Kellanova and WK Kellogg (October 2023)
Kellogg Company completed a two-way split in October 2023, separating its North American cereal business (WK Kellogg) from its global snacks and international cereal business (renamed Kellanova). The structure recognized that the cereal business was a mature, cash-generative operation with limited growth, while the snacks business was being valued and managed on entirely different terms. Once again, a clear business purpose, a long operating history, and no follow-on acquisition meant the transaction sailed through Section 355.
The Most Common Ways Spinoffs Go Wrong
Even when the deal team understands the rules, things break. The recurring failure modes:
The acquired-too-recently trap. A subsidiary brought into the group through a taxable purchase within the last five years cannot be spun off tax-free. If the parent acquired the business in question through a tax-free reorganization, the five-year clock tacks on from the predecessor, but a cash acquisition resets it.
The post-distribution sale. Shareholders who immediately sell the spinoff stock they received are evidence of a device — a way to convert what would have been an ordinary dividend into a capital gain. A clean spinoff anticipates that some shareholders will sell, but a coordinated cash-out is fatal.
The integrated merger. A spinoff paired with a planned acquisition of more than 50 percent of either entity triggers Section 355(e) corporate-level gain. The two-year presumption is a brutal mechanism, and deal teams routinely structure around it by either keeping deals independent or using a reverse Morris Trust where target shareholders end up owning less than half.

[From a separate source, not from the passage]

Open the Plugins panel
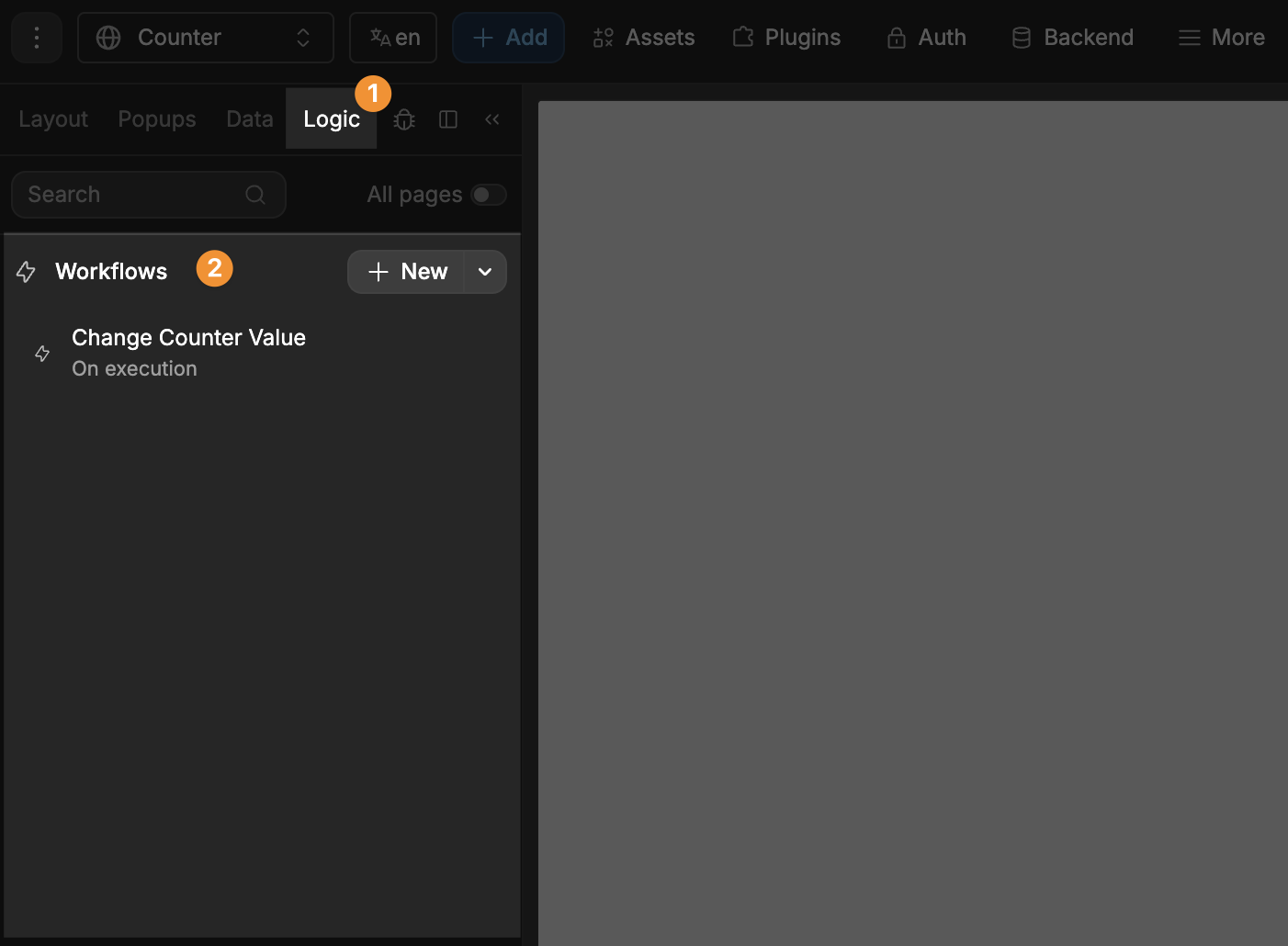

The hot-dog stand subsidiary. A subsidiary that is technically active but generates only nominal revenue or employs only a handful of people may fail the substantiality test the IRS reads into the active trade or business requirement. Real operating heft is required.

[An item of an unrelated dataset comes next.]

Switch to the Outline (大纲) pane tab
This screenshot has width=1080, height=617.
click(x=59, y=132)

The retained-stake problem. A parent that keeps more than 20 percent of the subsidiary's stock after the distribution risks failing the control distribution requirement. Even retention of a smaller stake invites IRS scrutiny over motive.
The cash-rich subsidiary. A subsidiary loaded with cash or liquid assets relative to the size of its operating business looks like a dividend dressed up in spinoff clothing. Distributing operationally weighty subsidiaries with normal working capital is the safe path.

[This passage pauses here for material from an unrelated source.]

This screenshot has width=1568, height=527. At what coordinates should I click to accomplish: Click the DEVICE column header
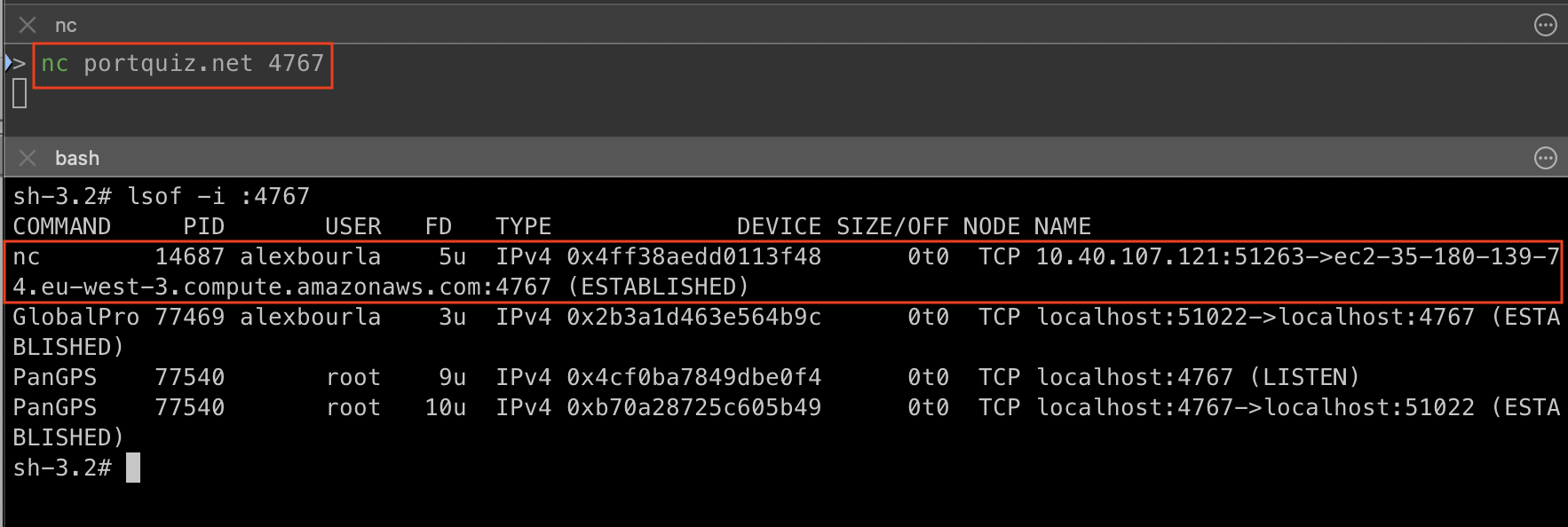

Why Recordkeeping Matters More Than Ever
The January 2025 proposed reporting regulations and the updated private letter ruling procedures in Revenue Procedure 2024-24 raised the documentation bar significantly. Corporations contemplating Section 355 transactions now need to maintain detailed contemporaneous records of:
- The corporate business purpose, articulated in non-tax terms with supporting board materials and external advice
- The five-year operating history of each business, with financial statements segregated by business unit
- The mechanics of any pre-distribution internal restructuring, including legal entity changes
- The pricing and timing of any related-party transactions in the lead-up to the distribution
- Any communications or term sheets relating to a potential follow-on acquisition
Building this kind of audit-ready trail starts with rigorous bookkeeping at the business-unit level. The cleaner the underlying financial records of each business that will go its separate way, the easier it is to defend the active trade or business test, the device analysis, and the business purpose justification under IRS examination.